- [TASK GOAL] Every line of the data is to be output verbatim.

(Dataset entries)
* * *

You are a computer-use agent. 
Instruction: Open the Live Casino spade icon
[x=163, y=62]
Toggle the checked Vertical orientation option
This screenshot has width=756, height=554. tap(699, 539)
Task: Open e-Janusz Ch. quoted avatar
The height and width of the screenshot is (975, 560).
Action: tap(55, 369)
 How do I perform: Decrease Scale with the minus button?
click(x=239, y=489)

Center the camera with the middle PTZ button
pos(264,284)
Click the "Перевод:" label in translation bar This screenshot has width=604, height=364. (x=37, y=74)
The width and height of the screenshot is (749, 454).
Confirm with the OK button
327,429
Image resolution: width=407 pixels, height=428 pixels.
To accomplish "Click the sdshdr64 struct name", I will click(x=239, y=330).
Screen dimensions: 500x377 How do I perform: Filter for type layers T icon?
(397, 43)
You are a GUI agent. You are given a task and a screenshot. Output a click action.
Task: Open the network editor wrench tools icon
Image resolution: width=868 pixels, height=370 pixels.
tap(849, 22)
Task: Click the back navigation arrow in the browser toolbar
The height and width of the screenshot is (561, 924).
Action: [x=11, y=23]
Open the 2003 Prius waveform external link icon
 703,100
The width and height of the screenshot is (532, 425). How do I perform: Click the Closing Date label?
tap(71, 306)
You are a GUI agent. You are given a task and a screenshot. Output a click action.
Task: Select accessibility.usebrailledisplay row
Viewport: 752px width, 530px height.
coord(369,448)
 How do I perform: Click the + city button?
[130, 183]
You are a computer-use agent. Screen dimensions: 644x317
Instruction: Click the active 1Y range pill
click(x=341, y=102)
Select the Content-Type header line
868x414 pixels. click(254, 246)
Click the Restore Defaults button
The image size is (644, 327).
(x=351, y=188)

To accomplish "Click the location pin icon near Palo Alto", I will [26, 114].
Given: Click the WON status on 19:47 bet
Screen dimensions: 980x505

* * *

- [TASK RESPONSE]
You are a computer-use agent. 
Instruction: Open the Live Casino spade icon
[x=163, y=62]
Toggle the checked Vertical orientation option
This screenshot has width=756, height=554. tap(699, 539)
Task: Open e-Janusz Ch. quoted avatar
The height and width of the screenshot is (975, 560).
Action: tap(55, 369)
 How do I perform: Decrease Scale with the minus button?
click(x=239, y=489)

Center the camera with the middle PTZ button
pos(264,284)
Click the "Перевод:" label in translation bar This screenshot has width=604, height=364. (x=37, y=74)
The width and height of the screenshot is (749, 454).
Confirm with the OK button
327,429
Image resolution: width=407 pixels, height=428 pixels.
To accomplish "Click the sdshdr64 struct name", I will click(x=239, y=330).
Screen dimensions: 500x377 How do I perform: Filter for type layers T icon?
(397, 43)
You are a GUI agent. You are given a task and a screenshot. Output a click action.
Task: Open the network editor wrench tools icon
Image resolution: width=868 pixels, height=370 pixels.
tap(849, 22)
Task: Click the back navigation arrow in the browser toolbar
The height and width of the screenshot is (561, 924).
Action: [x=11, y=23]
Open the 2003 Prius waveform external link icon
 703,100
The width and height of the screenshot is (532, 425). How do I perform: Click the Closing Date label?
tap(71, 306)
You are a GUI agent. You are given a task and a screenshot. Output a click action.
Task: Select accessibility.usebrailledisplay row
Viewport: 752px width, 530px height.
coord(369,448)
 How do I perform: Click the + city button?
[130, 183]
You are a computer-use agent. Screen dimensions: 644x317
Instruction: Click the active 1Y range pill
click(x=341, y=102)
Select the Content-Type header line
868x414 pixels. click(254, 246)
Click the Restore Defaults button
The image size is (644, 327).
(x=351, y=188)

To accomplish "Click the location pin icon near Palo Alto", I will [26, 114].
Given: Click the WON status on 19:47 bet
Screen dimensions: 980x505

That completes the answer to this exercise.